EXCERPT PROVIDED:

★ ★ ★ ★

Many patients achieve satisfactory range of motion (ROM) after total knee arthroplasty. 1 If postoperative motion is limited, treatment with manipulation can facilitate participation in physical therapy exercise programs to obtain adequate flexion. 2,5
Occasionally, limited motion persists and causes significant functional impairment that requires operative treatment. Williams et al 19 reported improvement in motion in nine patients with limited flexion after posterior cruciate retaining total knee arthroplasty who were treated with arthroscopic posterior cruciate ligament release and manipulation. However, two (22%) of the patients required revision total knee arthroplasty. Nicholls and Dorr 13 reported satisfactory results in 11 of 12 patients who had revision of a total knee arthroplasty for stiffness. The cause of limited motion was malpositioned components in eight of the patients. The current authors have observed that stiffness can occur after posterior cruciate retaining and substituting total knee arthroplasties that are well aligned with appropriate sized components. This study was conducted to review the pathologic findings and results of surgical treatment for arthrofibrosis after total knee arthroplasty.

★ ★ ★ ★

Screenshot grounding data
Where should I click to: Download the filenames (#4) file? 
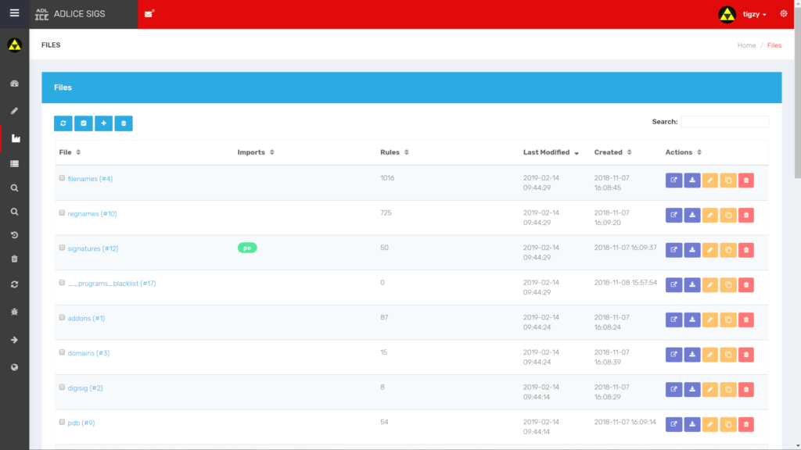[x=692, y=180]
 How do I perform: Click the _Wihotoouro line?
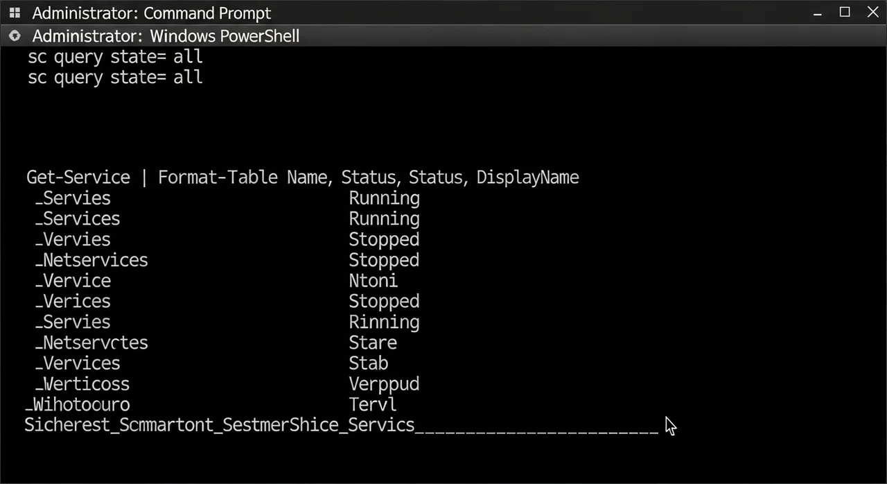click(77, 405)
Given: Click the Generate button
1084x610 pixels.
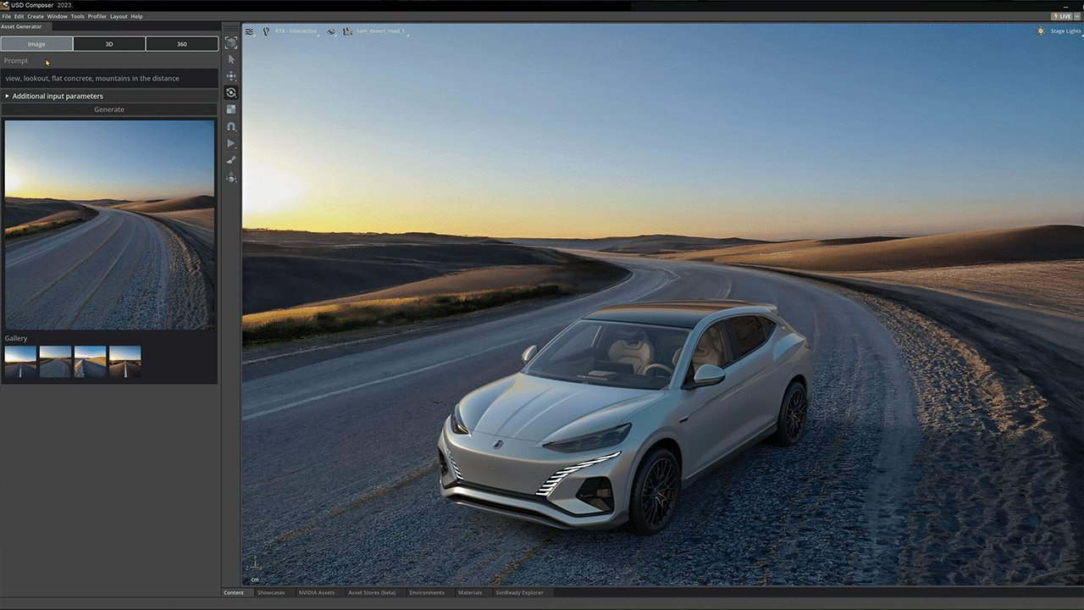Looking at the screenshot, I should [109, 109].
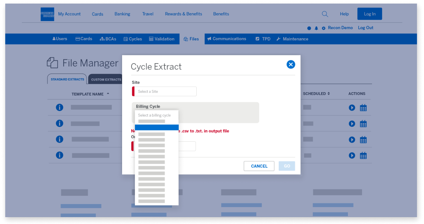Click play icon in third template row
The image size is (424, 224).
pyautogui.click(x=352, y=140)
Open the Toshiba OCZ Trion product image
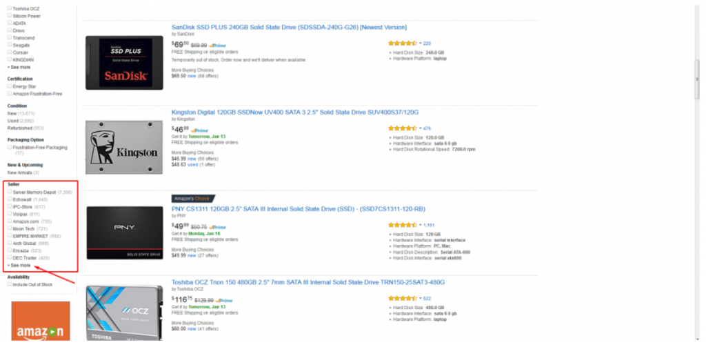The height and width of the screenshot is (347, 706). pyautogui.click(x=124, y=313)
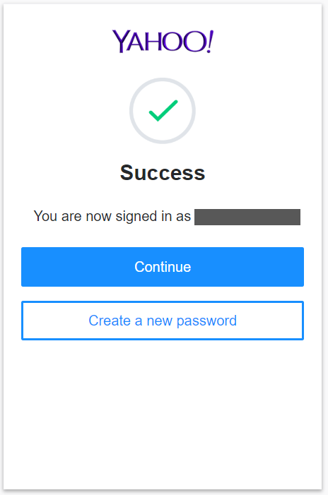Click the letter Y of Yahoo logo
This screenshot has width=328, height=495.
pos(119,42)
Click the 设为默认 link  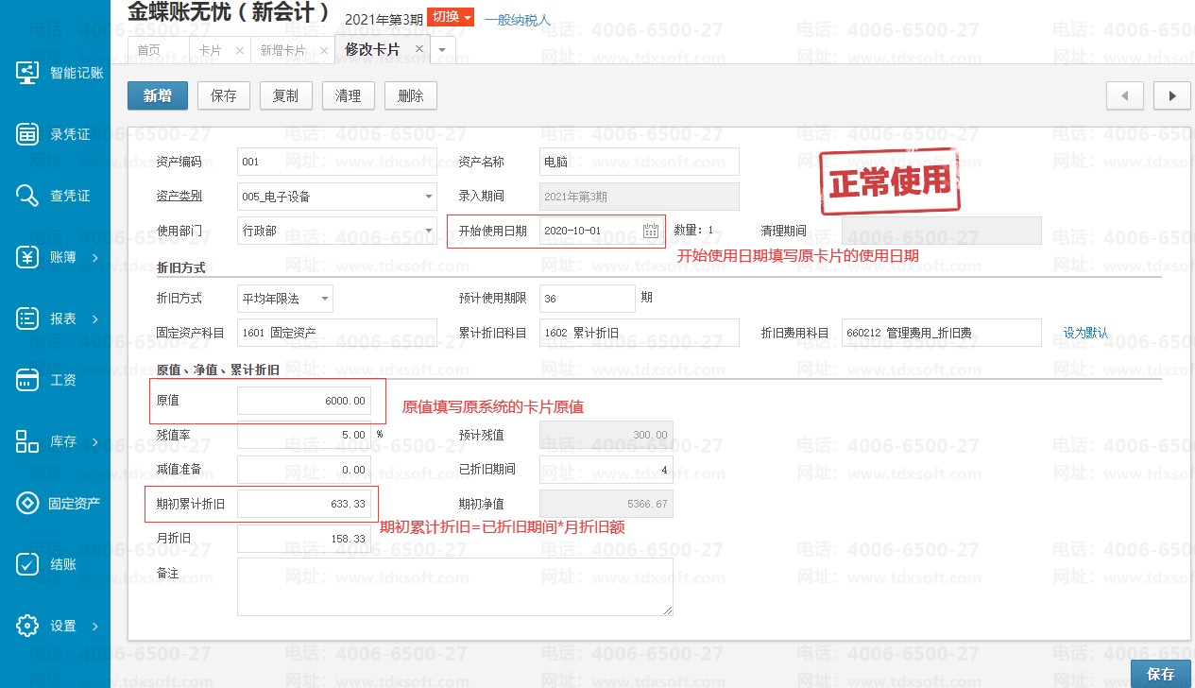tap(1085, 333)
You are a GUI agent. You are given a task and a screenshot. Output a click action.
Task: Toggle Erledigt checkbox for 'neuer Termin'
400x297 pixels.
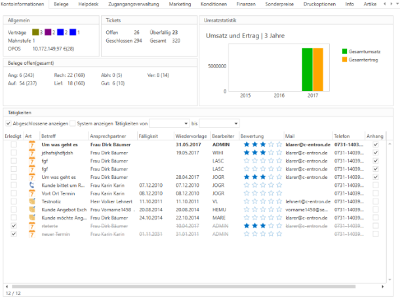[x=14, y=234]
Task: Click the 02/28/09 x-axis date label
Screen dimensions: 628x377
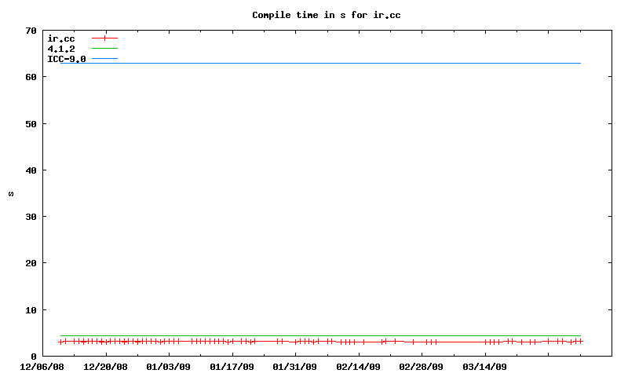Action: point(422,366)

★ ★ ★ ★

WHAT TO WORK ON:
(A) Do these statements agree with the knee arthroplasty passage above? (i) Williams et al reported on nine patients with limited flexion. (ii) Malpositioned components caused limited motion in all of the patients reported by Nicholls and Dorr. (iii) Three of the patients treated by Williams et al required revision total knee arthroplasty. Answer yes or no for each and quote the deciding words.
(B) Can you carry on the knee arthroplasty passage from its final sentence?

ANSWERS TO THE EXERCISES:
(A)
(i) Yes: "reported improvement in motion in nine patients with limited flexion"
(ii) No: "The cause of limited motion was malpositioned components in eight of the patients."
(iii) No: "two (22%) of the patients required revision total knee arthroplasty."

(B)
MATERIALS AND METHODS
This study was based on a review of the clinical, radiographic, and pathologic findings of six knees in five consecutive patients who required revision total knee arthroplasty because of limited motion after primary total knee arthroplasty. All of the patients had an underlying diagnosis of osteoarthritis and were treated with a prolonged course of physical therapy after the primary total knee arthroplasty. Revision total knee arthroplasty was offered to patients who presented with soft tissue contracture that impaired knee function and who were unwilling to accept the limitations associated with stiffness. The revision operations were performed by one surgeon. Minimum followup was 2 years.
Patients were included in the study if the revision surgery was performed because of complaints of stiffness and pain. Patients who had revision surgery performed because of pain but did not have limited motion were excluded from the study group. Patients who had revision surgery performed because of mechanical failure of the components, wear, or prior infection also were excluded. Included were only well-aligned knees with appropriate-sized components in which no cause of stiffness was identified other than soft tissue contracture. Patients with an underlying diagnosis of inflammatory arthritis were excluded.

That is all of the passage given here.